Crowdfunded real estate investments often have unique liquidity profiles and can take longer to bear fruit than conventional investments. Holding periods of up to seven to 10 years aren’t unusual in crowdfunded projects. In contrast, some investors will sell a conventional buy-and-hold rental investment after only three to five years.
Combine that with the second difference — a lack of investor input in decision-making — and your investors will have to bring quite a bit of patience and trust to your project. Unlike most conventional investments, where their money gets them a seat at the decision-making table, investors who put money in a crowdfunded project will have zero input on how the investment is managed.
It’s vital that your investors understand this going in to avoid serious frustration down the line.

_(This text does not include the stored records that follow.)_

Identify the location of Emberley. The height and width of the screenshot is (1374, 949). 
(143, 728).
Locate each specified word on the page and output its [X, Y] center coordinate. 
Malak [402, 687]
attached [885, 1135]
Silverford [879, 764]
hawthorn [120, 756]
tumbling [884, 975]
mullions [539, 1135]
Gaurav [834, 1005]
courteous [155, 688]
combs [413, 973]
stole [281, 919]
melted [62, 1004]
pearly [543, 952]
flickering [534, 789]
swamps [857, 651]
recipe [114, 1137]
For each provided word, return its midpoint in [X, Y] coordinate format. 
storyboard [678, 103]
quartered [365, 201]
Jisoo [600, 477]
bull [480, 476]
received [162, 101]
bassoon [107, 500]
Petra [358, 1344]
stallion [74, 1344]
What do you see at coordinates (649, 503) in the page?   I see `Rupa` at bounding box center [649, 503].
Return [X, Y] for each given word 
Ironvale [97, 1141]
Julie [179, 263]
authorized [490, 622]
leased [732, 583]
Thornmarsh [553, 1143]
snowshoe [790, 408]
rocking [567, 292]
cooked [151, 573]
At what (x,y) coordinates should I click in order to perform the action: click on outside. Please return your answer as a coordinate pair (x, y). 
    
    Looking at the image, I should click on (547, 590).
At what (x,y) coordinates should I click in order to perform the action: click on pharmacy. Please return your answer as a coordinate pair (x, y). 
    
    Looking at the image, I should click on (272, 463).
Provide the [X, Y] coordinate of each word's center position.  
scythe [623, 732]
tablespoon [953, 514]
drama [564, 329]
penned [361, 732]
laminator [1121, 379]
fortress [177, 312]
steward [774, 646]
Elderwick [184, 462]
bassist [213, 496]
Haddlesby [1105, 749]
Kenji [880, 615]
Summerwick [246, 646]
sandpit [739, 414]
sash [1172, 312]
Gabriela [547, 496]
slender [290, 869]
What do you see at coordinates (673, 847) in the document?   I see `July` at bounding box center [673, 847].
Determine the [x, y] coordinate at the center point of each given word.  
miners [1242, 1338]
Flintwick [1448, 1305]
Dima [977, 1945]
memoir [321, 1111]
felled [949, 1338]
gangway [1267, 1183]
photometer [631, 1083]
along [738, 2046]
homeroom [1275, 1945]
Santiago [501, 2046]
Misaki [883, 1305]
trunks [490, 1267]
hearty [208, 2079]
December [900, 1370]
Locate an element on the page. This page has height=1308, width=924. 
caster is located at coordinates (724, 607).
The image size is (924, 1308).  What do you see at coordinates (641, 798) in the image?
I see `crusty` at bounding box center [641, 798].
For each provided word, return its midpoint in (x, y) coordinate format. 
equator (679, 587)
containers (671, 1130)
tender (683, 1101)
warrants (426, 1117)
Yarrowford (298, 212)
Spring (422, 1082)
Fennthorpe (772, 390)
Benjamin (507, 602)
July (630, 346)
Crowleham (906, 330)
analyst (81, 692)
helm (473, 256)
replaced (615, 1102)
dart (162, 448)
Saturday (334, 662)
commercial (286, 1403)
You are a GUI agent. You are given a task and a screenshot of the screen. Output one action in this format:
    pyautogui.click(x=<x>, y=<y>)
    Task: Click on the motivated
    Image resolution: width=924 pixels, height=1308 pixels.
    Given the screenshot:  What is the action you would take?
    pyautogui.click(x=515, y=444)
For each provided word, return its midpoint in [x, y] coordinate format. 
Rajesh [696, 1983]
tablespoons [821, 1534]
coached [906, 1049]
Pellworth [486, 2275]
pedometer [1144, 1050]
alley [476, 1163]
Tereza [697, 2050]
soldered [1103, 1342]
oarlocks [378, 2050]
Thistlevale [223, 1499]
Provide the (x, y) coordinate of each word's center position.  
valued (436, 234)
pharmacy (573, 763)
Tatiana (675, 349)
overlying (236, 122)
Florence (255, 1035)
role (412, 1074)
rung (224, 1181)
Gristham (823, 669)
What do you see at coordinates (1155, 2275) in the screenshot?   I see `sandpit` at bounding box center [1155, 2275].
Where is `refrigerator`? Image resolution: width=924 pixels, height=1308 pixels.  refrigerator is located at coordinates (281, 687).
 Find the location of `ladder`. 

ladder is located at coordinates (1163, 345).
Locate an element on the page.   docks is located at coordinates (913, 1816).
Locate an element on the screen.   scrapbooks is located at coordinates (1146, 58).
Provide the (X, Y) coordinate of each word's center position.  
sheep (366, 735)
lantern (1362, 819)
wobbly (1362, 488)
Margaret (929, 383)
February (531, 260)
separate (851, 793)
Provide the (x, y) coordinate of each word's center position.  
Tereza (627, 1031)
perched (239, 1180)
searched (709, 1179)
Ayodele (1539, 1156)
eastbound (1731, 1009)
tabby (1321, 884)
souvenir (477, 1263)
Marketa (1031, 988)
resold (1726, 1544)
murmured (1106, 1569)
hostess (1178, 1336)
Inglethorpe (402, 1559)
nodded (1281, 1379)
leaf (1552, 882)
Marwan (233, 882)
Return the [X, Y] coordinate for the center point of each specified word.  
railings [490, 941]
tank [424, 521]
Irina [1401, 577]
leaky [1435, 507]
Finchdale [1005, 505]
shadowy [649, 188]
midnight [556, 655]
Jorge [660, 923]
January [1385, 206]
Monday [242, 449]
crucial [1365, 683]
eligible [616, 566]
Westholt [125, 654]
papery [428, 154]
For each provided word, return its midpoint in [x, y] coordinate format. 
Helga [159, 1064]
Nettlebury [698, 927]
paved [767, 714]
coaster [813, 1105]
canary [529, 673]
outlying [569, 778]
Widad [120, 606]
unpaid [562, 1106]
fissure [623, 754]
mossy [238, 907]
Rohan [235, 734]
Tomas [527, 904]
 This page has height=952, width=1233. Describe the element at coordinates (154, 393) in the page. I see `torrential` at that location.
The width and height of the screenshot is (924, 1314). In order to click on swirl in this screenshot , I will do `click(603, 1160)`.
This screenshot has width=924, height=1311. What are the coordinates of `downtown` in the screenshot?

5. Take care of your investors — and keep in touch
One of the most interesting things about crowdfunding is that projects often attract novice investors who may only put in a small amount of money, but invest a huge amount of hope and emotion. As home prices continue to rise — they’ve far outpaced inflation since 2020 — it’s reasonable to expect that a lot of priced-out, would-be home buyers will invest in real estate through unconventional means like crowdfunding instead of buying a house.
Give these investors the engagement (and returns) they crave, and they’ll be loyal to your brand forever. Make sure you post regular updates on your project page, so your investors can follow the project’s progress. Remember, today’s happy small investor could be tomorrow’s whale.